BEGIN SUPPLIED DATA

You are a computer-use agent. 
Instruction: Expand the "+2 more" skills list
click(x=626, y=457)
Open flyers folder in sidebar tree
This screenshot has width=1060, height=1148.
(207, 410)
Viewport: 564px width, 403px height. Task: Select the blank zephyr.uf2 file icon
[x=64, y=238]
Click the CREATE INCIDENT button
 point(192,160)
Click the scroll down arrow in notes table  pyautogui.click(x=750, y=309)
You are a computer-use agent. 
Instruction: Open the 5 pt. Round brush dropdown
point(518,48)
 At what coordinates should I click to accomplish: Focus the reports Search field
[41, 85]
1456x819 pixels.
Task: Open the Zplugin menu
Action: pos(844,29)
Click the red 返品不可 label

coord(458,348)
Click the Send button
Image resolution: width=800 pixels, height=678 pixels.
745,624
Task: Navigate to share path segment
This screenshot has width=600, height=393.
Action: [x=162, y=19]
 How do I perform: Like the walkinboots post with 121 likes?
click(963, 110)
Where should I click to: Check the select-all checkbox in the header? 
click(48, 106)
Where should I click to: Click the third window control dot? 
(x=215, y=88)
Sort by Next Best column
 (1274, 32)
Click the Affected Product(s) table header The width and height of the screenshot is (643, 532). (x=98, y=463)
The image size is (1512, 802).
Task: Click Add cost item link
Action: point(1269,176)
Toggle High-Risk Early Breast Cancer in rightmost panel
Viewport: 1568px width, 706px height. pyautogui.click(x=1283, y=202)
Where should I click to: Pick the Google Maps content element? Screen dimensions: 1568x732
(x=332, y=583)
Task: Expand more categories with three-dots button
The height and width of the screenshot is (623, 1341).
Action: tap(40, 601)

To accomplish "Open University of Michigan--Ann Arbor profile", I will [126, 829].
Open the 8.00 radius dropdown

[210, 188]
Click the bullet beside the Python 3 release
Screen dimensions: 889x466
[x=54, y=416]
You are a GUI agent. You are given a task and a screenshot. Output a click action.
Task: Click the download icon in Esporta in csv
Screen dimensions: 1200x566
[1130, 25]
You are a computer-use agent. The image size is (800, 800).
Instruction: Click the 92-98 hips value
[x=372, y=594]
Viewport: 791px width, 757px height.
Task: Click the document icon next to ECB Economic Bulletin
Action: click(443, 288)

END SUPPLIED DATA

_EXERCISE DESCRIPTION_
Only the lines from the one containing "How do I perform: Like" through the final line above should be duplicated, exactly as they stand.

_YOUR RESPONSE_
 How do I perform: Like the walkinboots post with 121 likes?
click(963, 110)
Where should I click to: Check the select-all checkbox in the header? 
click(48, 106)
Where should I click to: Click the third window control dot? 
(x=215, y=88)
Sort by Next Best column
 (1274, 32)
Click the Affected Product(s) table header The width and height of the screenshot is (643, 532). (x=98, y=463)
The image size is (1512, 802).
Task: Click Add cost item link
Action: point(1269,176)
Toggle High-Risk Early Breast Cancer in rightmost panel
Viewport: 1568px width, 706px height. pyautogui.click(x=1283, y=202)
Where should I click to: Pick the Google Maps content element? Screen dimensions: 1568x732
(x=332, y=583)
Task: Expand more categories with three-dots button
The height and width of the screenshot is (623, 1341).
Action: tap(40, 601)

To accomplish "Open University of Michigan--Ann Arbor profile", I will [126, 829].
Open the 8.00 radius dropdown

[210, 188]
Click the bullet beside the Python 3 release
Screen dimensions: 889x466
[x=54, y=416]
You are a GUI agent. You are given a task and a screenshot. Output a click action.
Task: Click the download icon in Esporta in csv
Screen dimensions: 1200x566
[1130, 25]
You are a computer-use agent. The image size is (800, 800).
Instruction: Click the 92-98 hips value
[x=372, y=594]
Viewport: 791px width, 757px height.
Task: Click the document icon next to ECB Economic Bulletin
Action: click(443, 288)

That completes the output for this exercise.